Challenges and procurement models
Despite a huge potential for future improvements, the Chinese sludge market is still immature, as there remain several issues to be further addressed. The low level of wastewater tariffs, insufficient financial support from the government, and a lack of national-level sludge disposal standards are the major barriers for the ramp-up of more meaningful sludge treatment and disposal projects in the country.
Although the central authorities have required wastewater tariffs nationwide to cover more infrastructure improvement costs – RMB0.95/m³ ($0.15/m³) for urban residential usage and RMB1.40/m³ ($0.22/m³) for non-residential usage in urban areas – this is still far from sufficient to create incentives for utilities to build advanced sludge management facilities.
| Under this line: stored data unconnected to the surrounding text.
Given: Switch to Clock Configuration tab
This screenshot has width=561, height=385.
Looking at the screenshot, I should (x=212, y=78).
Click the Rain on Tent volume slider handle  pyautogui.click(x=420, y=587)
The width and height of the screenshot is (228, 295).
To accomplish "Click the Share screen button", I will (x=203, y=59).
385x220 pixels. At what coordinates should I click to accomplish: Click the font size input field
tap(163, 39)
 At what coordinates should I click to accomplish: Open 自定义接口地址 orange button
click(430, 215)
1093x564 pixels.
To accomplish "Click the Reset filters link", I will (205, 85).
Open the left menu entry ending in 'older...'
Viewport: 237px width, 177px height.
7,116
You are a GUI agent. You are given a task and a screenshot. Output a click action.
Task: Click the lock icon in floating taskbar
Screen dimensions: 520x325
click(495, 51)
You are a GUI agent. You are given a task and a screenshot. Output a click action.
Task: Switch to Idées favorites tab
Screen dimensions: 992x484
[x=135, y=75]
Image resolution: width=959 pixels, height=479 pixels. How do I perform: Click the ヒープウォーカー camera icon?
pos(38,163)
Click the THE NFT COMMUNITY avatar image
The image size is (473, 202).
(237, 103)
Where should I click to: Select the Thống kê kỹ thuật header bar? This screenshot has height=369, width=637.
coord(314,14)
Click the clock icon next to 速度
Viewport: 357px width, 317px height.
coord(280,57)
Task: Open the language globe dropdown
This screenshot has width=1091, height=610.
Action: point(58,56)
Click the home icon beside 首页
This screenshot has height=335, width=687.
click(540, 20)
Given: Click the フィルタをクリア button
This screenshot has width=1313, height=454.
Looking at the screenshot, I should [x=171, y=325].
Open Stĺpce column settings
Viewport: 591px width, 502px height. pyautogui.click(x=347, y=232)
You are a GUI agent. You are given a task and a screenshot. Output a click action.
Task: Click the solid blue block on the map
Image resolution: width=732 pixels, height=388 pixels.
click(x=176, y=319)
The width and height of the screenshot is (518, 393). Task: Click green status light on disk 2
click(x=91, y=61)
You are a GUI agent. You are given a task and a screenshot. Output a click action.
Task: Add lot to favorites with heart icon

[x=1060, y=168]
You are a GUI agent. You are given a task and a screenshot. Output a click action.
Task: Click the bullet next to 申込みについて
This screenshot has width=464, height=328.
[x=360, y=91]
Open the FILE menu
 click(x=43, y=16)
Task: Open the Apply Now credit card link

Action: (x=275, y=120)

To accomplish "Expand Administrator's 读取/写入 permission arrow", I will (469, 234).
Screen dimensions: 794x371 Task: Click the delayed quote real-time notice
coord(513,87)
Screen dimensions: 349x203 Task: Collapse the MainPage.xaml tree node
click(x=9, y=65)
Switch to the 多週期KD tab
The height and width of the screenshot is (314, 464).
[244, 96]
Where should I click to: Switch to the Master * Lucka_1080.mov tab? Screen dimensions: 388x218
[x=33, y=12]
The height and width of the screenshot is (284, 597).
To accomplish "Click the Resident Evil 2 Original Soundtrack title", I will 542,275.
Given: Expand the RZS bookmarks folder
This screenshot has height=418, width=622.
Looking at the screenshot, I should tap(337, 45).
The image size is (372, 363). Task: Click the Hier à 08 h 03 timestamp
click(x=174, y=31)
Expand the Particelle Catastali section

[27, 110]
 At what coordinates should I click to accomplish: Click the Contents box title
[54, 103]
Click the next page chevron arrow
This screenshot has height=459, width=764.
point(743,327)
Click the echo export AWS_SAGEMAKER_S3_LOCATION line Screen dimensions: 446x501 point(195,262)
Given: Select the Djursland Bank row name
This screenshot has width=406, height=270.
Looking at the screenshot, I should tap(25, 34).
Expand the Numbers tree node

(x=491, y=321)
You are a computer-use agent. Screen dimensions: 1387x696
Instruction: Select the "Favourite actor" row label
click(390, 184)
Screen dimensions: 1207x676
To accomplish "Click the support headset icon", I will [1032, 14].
This is especially true considering the hefty investments required in WWTP upgrades and pipeline renovation, which rank as more urgent requirements pushed by the stringent wastewater regulations.
The current level of government subsidy and market investment has also failed to meet the high capital and operational costs of sludge facilities with better treatment processes.
“The government subsidies available for sludge management vary across cities, usually in a range of RMB100-300 ($16-47) per metric tonne for incineration and anaerobic digestion approaches,” one industrial insider told GWI. “However, it is rather difficult for many cities to apply for the subsidies from the central government, with a success rate of around 20-30%. This, therefore, has led to the cancellation of quite a few proposed sludge projects.”
While financing and policy obstacles remain a key factor hindering the advance of China’s sludge market, price competition is also getting much more severe as local sludge players’ capabilities grow. This narrows the profit margins for foreign technology firms to some extent, especially compared to the period in the early 2000s when international innovative sludge treatment solutions were playing a leading role in China’s advanced sludge projects.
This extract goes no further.